Was zu tun ist - Schreibe bitte den Abschnitt der Daten von der Zeile mit „You are a computer-use“ bis einschließlich der Zeile mit „pos(83,514)“ als nummerierte Liste um und lass Leerzeilen weg. Die Bilder gehören nicht in die Antwort.

Vorliegende Daten -
──────────

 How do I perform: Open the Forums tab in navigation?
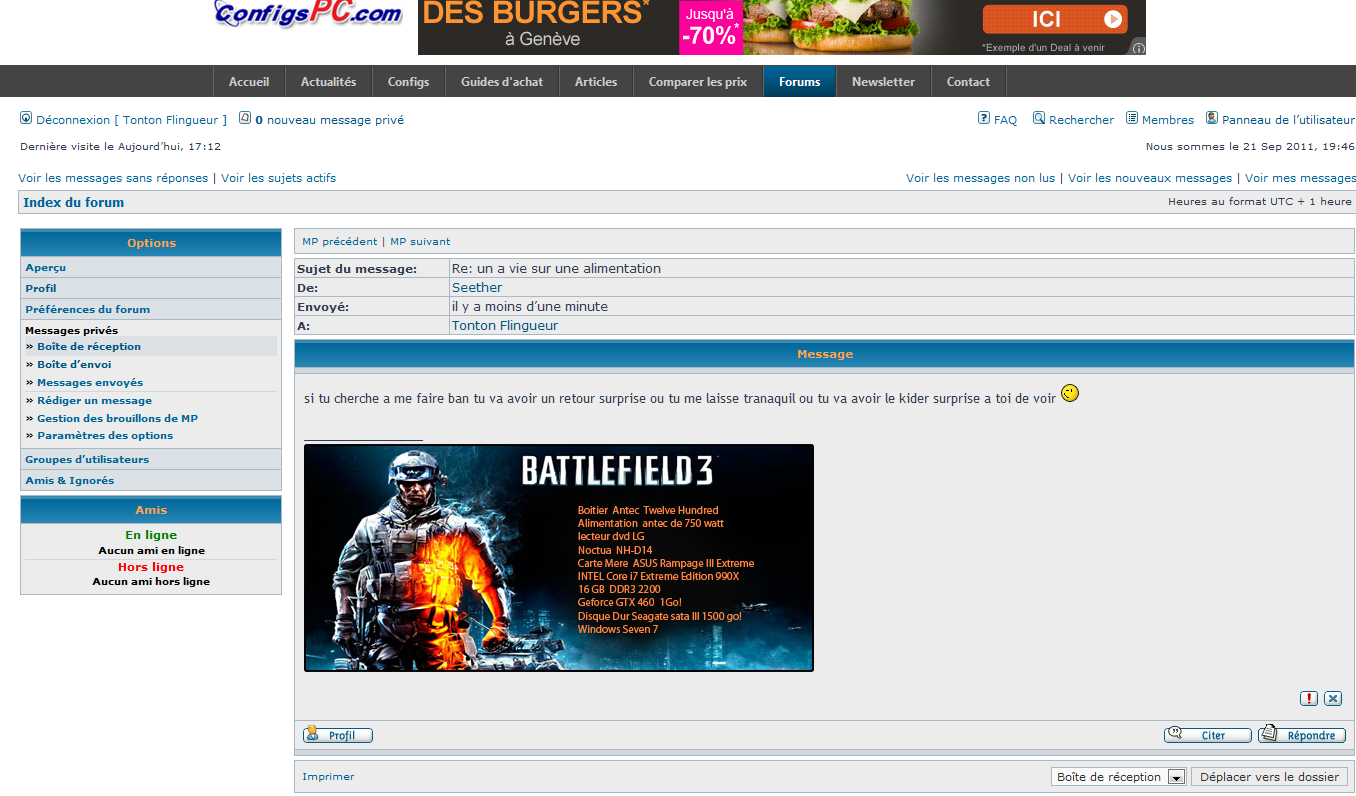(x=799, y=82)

──────────

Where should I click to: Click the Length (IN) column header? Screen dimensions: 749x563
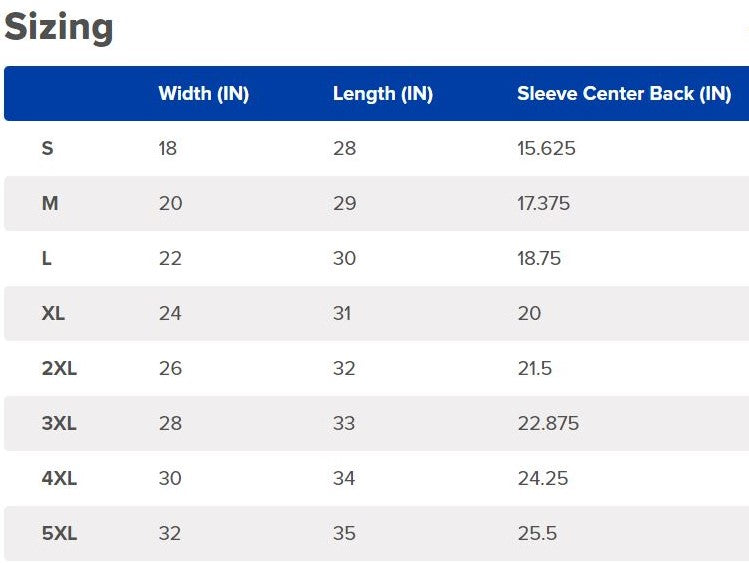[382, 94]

──────────

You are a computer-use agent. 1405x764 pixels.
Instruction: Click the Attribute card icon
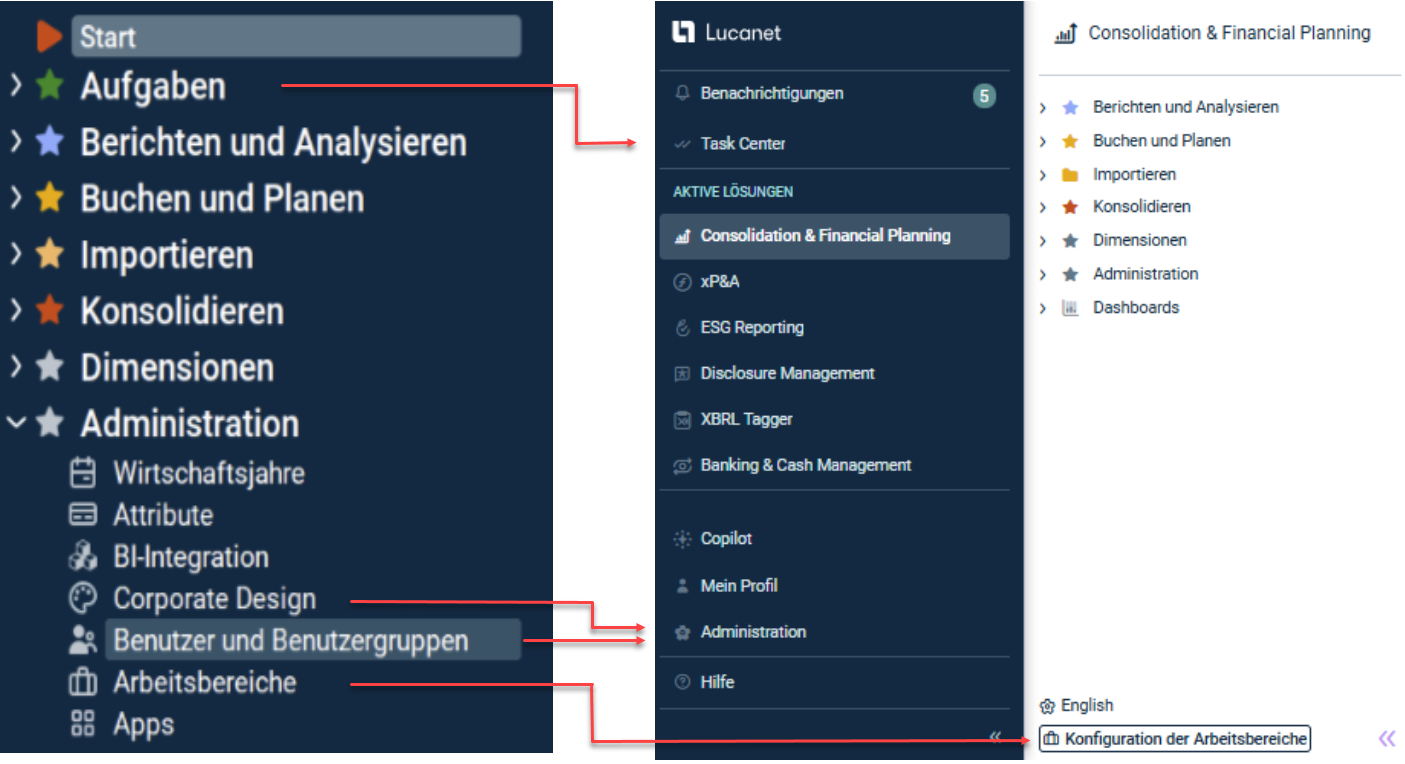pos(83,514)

──────────

Richtiges Ergebnis -
1. You are a computer-use agent. 1405x764 pixels.
2. Instruction: Click the Attribute card icon
3. pos(83,514)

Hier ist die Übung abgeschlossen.